Space & Astronomy
Russia calculates how to nuke an asteroid
By T.K. Randall
February 29, 2016 · 20 comments
Could nuclear weapons save the planet ? Image Credit: NASA
Russian scientists have been determining how to use nuclear weapons to protect the Earth from asteroids.
There's no denying that a sufficiently large space rock could prove catastrophic were it to ever hit the Earth - a fact that has prompted a renewed effort in recent years both to catalog any potential threats and to develop new ways of stopping an apocalyptic asteroid before it can hit us.
While some researchers have been coming up with ways to slowly nudge an asteroid off course, scientists in Siberia have been pursuing a decidely less conservative approach to the problem.
With the help of Tomsk State University's SKIF Cyberia supercomputer, the team has been able to calculate what it would take to blow up an incoming asteroid using nuclear weapons without running the risk of having radioactive fragments raining back down on to the Earth afterwards.
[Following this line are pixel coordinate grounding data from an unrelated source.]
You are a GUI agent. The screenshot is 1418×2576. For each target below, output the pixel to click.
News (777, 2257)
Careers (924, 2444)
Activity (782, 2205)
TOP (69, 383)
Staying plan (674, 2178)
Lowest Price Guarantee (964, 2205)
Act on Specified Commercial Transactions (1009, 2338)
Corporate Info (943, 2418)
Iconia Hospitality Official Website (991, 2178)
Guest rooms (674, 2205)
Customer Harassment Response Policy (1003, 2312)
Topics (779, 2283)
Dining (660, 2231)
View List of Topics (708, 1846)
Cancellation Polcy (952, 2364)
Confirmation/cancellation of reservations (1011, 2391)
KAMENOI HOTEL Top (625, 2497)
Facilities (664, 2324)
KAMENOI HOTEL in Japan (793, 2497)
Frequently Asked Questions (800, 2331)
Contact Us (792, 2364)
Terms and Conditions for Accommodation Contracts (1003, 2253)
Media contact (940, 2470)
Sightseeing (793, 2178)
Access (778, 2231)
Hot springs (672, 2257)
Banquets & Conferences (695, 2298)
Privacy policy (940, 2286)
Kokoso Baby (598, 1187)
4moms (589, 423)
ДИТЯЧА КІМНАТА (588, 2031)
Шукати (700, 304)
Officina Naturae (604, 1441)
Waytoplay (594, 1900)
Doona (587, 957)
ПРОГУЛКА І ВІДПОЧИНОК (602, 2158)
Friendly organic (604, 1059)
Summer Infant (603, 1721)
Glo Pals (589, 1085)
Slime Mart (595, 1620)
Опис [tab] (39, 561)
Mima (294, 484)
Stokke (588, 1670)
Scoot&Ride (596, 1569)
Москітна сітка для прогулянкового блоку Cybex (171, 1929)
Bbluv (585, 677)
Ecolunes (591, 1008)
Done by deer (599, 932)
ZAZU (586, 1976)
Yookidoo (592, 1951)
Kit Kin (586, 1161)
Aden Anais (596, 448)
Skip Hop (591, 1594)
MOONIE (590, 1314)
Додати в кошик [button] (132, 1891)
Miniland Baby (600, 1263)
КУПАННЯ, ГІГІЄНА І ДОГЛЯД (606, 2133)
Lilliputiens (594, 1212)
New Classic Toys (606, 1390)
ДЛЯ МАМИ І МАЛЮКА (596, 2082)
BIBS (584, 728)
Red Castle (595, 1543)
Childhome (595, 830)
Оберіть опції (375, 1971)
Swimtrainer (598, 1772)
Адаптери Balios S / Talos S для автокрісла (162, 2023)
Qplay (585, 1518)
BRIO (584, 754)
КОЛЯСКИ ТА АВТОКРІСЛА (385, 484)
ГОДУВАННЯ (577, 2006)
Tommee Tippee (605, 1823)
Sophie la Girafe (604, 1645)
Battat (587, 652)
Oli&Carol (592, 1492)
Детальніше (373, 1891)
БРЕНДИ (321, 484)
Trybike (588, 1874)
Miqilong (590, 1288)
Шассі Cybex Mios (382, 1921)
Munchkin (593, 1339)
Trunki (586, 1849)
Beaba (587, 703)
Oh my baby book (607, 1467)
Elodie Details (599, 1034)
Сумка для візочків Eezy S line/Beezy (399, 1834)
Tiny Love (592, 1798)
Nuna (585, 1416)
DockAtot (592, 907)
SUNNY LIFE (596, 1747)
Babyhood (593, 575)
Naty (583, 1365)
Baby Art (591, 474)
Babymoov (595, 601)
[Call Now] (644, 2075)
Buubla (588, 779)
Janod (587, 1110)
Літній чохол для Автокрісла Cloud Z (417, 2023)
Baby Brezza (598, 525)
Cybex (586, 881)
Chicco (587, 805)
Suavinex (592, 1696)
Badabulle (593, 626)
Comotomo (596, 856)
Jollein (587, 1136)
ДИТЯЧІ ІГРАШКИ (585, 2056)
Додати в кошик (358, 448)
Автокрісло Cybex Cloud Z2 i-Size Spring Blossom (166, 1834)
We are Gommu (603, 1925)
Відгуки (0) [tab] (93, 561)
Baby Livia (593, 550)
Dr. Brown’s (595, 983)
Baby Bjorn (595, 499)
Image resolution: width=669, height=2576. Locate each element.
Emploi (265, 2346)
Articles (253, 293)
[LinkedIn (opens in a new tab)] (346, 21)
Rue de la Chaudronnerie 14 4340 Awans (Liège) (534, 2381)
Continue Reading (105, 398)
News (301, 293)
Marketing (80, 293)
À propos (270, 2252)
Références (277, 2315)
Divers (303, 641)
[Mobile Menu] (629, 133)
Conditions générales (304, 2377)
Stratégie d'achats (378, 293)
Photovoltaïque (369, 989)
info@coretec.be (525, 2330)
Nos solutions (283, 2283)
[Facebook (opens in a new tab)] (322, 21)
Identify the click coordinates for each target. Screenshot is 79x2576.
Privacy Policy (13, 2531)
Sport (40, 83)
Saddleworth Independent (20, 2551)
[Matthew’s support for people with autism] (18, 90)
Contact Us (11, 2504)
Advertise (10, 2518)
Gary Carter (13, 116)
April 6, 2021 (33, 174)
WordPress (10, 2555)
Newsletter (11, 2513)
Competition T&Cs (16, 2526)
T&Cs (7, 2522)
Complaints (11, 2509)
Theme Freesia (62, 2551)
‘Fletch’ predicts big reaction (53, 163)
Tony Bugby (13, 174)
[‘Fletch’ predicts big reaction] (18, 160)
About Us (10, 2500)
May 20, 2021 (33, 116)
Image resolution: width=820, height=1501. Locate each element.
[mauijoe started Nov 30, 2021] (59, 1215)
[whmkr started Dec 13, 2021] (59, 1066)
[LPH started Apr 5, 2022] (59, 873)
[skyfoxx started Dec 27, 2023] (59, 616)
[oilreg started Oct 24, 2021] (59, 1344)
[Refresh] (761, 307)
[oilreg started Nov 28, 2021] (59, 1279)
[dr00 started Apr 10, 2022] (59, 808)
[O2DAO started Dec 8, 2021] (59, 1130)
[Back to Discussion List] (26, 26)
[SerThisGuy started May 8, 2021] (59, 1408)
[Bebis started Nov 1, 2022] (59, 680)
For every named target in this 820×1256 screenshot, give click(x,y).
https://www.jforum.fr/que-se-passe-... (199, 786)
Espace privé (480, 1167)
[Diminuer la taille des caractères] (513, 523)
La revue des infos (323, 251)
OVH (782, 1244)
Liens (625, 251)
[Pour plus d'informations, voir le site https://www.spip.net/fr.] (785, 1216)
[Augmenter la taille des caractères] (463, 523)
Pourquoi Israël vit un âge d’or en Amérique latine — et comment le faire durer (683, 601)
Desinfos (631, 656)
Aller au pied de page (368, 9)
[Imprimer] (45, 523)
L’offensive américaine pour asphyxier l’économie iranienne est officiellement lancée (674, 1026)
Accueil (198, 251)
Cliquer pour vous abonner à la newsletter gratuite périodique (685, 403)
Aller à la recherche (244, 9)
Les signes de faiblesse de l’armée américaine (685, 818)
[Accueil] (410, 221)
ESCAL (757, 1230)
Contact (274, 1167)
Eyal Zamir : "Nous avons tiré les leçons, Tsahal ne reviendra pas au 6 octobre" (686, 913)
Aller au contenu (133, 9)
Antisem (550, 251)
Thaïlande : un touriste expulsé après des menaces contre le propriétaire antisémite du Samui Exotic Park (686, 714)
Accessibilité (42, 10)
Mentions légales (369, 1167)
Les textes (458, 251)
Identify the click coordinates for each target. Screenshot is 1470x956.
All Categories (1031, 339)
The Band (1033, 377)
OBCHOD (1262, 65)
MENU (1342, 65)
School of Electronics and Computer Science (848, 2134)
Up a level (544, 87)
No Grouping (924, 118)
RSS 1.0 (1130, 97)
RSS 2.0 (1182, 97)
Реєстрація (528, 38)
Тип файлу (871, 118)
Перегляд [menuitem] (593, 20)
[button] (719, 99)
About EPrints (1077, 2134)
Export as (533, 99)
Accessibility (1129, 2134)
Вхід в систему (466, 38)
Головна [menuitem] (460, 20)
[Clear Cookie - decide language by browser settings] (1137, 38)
Their findings suggested that to obliterate a 200m-long asteroid it would take a one megaton warhead - the equivalent to one million tons of TNT ( or 66 Horishima bombs. )
They also deemed it important to blow the asteroid up as early on as possible because, given that many potentially dangerous asteroids pass us by multiple times, the nuke could be detonated while the object was moving away from us rather than directly towards us.
This, coupled with detonating the nuke behind the rock rather than in front of it, could help to minimize the risk that we would be bombarded with radioactive debris afterwards.